Several administrative actions in PRMS are irreversible or have immediate system-wide effects. Phase closures, data deletions, and role changes take effect immediately and cannot be undone without manual database intervention. Read each section fully before executing an administrative action.

Role management

Roles in PRMS are the primary access-control mechanism. Every user must have at least one role to access system functionality beyond the login page.

Role types

PRMS uses three role type scopes:
Role typeScopeDescription
INITIATIVEScoped to a specific InitiativeGrants access to results and reporting surfaces for one Initiative.
ACTION_AREAScoped to a specific Action AreaGrants access to Action Area-level views and coordination functions.
APPLICATIONPlatform-wideGrants system-level access regardless of Initiative or Action Area.

Role levels

Within each role type, users are assigned a role level that determines their permissions:
RoleLevel IDTypical use
Admin1Full platform access. Can manage roles, phases, parameters, and all data. Assign sparingly.
Lead3Initiative lead. Full read/write access to their Initiative’s results and settings.
Co-Lead4Deputy lead. Same access as Lead within the Initiative.
Coordinator5Initiative coordinator. Can manage results and run reports for their Initiative.
Member6Initiative team member. Can create and edit results for their Initiative.
Guest2Read-only access across the platform.
Action Area Global Director7Director-level access across an Action Area.
Action Area Coordinator8Coordinator access within an Action Area.
Role levels follow a numeric hierarchy — a lower number means higher privilege. A user with role level 1 (Admin) passes any guard that checks for level 3 (Lead) or below.

Assigning roles to users

Navigate to Admin → User management to manage role assignments.
1

Search for the user

Use the search box to find the user by name or email address. Users must already exist in the Active Directory (AD) to be searchable — PRMS does not provision AD identities.
2

Open the user's role panel

Click the user’s row to expand their role assignments. You will see all current roles grouped by role type.
3

Add a new role

Click Add role. Select the role type (INITIATIVE, ACTION_AREA, or APPLICATION), the specific Initiative or Action Area if applicable, and the role level. Confirm the assignment.
4

Remove or modify an existing role

To remove a role, click the delete icon next to the role entry. Changes take effect immediately — the user’s session will reflect the new role on their next page load or API call.
Role assignments are enforced at the server level via the ValidRoleGuard. Removing a role from a user in the UI does not require any additional cache flush — the guard reads role data on each request.

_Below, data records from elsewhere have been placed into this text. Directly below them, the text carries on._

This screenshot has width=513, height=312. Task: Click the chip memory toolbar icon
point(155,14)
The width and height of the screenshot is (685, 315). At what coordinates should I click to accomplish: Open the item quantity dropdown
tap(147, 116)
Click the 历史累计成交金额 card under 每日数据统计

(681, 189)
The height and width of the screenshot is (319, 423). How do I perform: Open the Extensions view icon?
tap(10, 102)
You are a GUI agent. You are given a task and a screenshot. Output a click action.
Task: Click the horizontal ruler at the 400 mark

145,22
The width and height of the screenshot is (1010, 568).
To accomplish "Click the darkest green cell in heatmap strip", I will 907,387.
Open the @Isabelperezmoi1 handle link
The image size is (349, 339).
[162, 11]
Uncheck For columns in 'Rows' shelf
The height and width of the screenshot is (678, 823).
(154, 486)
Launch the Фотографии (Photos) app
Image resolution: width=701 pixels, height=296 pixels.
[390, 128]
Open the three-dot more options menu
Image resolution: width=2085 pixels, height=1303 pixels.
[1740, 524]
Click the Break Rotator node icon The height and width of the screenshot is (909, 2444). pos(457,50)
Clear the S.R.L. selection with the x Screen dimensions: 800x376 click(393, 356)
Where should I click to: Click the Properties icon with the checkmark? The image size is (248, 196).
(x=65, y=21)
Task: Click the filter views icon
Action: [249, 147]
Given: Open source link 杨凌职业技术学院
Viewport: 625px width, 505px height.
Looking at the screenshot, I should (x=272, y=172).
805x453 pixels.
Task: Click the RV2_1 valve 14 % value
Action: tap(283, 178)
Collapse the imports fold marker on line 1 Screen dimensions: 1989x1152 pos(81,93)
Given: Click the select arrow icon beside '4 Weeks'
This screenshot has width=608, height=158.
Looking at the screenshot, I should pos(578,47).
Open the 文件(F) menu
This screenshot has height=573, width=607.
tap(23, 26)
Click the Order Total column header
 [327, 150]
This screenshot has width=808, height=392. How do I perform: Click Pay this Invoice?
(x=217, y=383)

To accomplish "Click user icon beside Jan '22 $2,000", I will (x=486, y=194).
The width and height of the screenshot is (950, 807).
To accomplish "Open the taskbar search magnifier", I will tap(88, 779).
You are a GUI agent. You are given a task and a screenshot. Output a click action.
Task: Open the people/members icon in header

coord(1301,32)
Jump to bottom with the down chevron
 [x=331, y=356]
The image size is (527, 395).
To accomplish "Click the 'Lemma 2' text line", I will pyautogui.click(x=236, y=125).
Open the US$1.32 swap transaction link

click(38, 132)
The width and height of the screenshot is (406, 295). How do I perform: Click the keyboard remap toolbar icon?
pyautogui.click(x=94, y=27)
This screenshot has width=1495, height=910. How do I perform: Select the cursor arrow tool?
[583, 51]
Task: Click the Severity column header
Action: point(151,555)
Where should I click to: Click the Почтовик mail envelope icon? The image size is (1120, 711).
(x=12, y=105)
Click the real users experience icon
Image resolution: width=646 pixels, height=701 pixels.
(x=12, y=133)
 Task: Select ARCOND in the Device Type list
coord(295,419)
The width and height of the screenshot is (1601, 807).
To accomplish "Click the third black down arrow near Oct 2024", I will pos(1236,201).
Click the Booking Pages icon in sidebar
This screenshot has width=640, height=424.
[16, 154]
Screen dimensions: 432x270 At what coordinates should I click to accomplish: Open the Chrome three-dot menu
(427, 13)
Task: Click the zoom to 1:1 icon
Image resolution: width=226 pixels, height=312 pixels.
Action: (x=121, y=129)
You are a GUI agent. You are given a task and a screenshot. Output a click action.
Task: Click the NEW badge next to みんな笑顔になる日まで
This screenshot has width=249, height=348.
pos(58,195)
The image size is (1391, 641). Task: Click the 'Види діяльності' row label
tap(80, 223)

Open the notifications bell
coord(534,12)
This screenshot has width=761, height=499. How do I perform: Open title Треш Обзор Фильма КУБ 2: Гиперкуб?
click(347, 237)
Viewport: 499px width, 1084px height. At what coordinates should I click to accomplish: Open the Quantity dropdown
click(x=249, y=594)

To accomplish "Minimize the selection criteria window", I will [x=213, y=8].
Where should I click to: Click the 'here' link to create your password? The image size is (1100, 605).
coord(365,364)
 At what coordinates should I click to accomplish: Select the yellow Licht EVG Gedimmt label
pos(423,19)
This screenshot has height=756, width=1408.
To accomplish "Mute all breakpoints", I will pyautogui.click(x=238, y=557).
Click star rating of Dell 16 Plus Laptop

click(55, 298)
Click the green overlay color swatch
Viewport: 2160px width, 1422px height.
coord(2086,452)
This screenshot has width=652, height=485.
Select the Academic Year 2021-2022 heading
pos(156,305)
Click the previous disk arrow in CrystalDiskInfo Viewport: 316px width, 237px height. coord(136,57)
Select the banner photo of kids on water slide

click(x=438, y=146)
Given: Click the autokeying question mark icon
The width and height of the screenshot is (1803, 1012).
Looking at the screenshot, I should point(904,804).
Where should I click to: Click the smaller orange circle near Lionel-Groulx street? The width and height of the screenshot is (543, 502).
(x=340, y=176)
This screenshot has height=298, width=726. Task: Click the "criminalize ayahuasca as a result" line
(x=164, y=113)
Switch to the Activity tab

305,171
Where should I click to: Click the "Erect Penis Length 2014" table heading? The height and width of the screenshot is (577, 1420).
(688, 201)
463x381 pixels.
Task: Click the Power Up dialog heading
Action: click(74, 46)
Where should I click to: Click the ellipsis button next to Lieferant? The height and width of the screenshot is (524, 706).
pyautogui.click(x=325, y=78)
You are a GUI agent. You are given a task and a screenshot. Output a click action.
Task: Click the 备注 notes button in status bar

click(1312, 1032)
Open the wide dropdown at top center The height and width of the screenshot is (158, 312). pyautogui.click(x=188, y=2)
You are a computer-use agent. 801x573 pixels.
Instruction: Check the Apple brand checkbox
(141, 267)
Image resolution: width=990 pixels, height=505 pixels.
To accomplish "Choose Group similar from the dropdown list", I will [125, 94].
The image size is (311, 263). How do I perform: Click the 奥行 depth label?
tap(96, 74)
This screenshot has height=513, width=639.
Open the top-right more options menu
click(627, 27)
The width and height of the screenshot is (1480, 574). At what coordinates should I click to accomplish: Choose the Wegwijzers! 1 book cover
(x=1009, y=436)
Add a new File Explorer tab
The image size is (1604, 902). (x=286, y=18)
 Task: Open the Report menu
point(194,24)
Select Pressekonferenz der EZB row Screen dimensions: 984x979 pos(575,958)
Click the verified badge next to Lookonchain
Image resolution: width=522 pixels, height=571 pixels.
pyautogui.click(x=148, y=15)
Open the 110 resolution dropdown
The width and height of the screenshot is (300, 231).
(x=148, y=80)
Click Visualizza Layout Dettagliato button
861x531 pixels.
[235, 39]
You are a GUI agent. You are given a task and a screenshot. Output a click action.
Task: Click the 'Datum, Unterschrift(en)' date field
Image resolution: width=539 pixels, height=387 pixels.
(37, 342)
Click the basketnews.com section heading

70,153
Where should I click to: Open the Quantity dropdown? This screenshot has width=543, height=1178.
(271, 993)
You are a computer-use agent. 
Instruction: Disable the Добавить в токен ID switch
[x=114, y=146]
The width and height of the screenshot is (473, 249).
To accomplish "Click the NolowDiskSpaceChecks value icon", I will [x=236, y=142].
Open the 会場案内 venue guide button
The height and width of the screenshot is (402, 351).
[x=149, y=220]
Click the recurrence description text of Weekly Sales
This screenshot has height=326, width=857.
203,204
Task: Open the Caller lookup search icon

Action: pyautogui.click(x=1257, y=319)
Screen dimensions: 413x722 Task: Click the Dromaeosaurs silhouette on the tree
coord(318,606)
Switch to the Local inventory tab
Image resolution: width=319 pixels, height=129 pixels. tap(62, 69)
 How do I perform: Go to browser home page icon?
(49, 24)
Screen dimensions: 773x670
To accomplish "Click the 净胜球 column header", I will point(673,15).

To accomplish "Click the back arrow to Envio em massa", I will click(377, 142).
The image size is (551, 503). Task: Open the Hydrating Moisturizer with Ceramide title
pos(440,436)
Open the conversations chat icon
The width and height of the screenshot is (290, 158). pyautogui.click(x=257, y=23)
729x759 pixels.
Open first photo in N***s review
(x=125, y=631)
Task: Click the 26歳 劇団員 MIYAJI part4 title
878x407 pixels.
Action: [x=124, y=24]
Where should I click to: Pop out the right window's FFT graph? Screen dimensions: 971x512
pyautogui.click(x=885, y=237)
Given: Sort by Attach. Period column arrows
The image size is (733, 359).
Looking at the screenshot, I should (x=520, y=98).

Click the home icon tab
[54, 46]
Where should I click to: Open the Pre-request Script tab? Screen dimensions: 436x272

Managing Active Directory users

PRMS authenticates users via AWS Cognito integrated with Active Directory (AD). The AD user management surface in PRMS allows you to look up AD users and assign them to PRMS roles without requiring direct AD access. Navigate to Admin → User management and use the AD user lookup function:
1

Search for the AD user

Enter the user’s name or email address in the AD search field. The search queries the AD integration layer and returns matching accounts from the directory. This is the same lookup used by the share-request and role-assignment flows elsewhere in PRMS.
2

Verify the user account

Review the returned results to confirm you have the correct person — check both the display name and email address before proceeding. In large organisations, common names may return multiple results.
3

Assign PRMS roles

Once you have identified the correct AD account, use the role-assignment workflow above to grant the appropriate PRMS roles. The user can log in immediately using Cognito once roles are assigned.
PRMS does not own or manage AD identities. You can assign and remove PRMS roles for any AD user, but creating, disabling, or password-resetting AD accounts must be done in the directory itself, outside PRMS.

Phase management

Reporting phases define the temporal scope of all result data. Every result is tied to a phase, and phase boundaries control when submissions open and close. Navigate to Admin → Phase management to see phases for both the Reporting module and the Innovation Package (IPSR) module. These are managed separately.

Creating a new phase

1

Select the module

Choose whether you are creating a phase for Reporting or Innovation Package — both have separate phase tables.
2

Enter phase details

Provide the phase name (e.g., “2025 Reporting Phase 1”), the reporting year, and the opening and closing dates. The closing date is the hard deadline after which results cannot be submitted to this phase.
3

Set the phase status to Open

A new phase starts in Closed status. Set it to Open only when you are ready for Initiatives to begin submitting. Only one phase per module can be Open at a time.
4

Notify Initiatives

Phase opening is not automatically notified to all users. Use the notification or email channels available to your team to inform Initiative leads that the phase is open.

Closing a phase

Phase closure is irreversible. Once a phase is closed, results in Editing status are permanently locked out of that phase’s report. Do not close a phase until you have confirmed with PMU leads that all expected results are in Submitted or Quality Assessed status.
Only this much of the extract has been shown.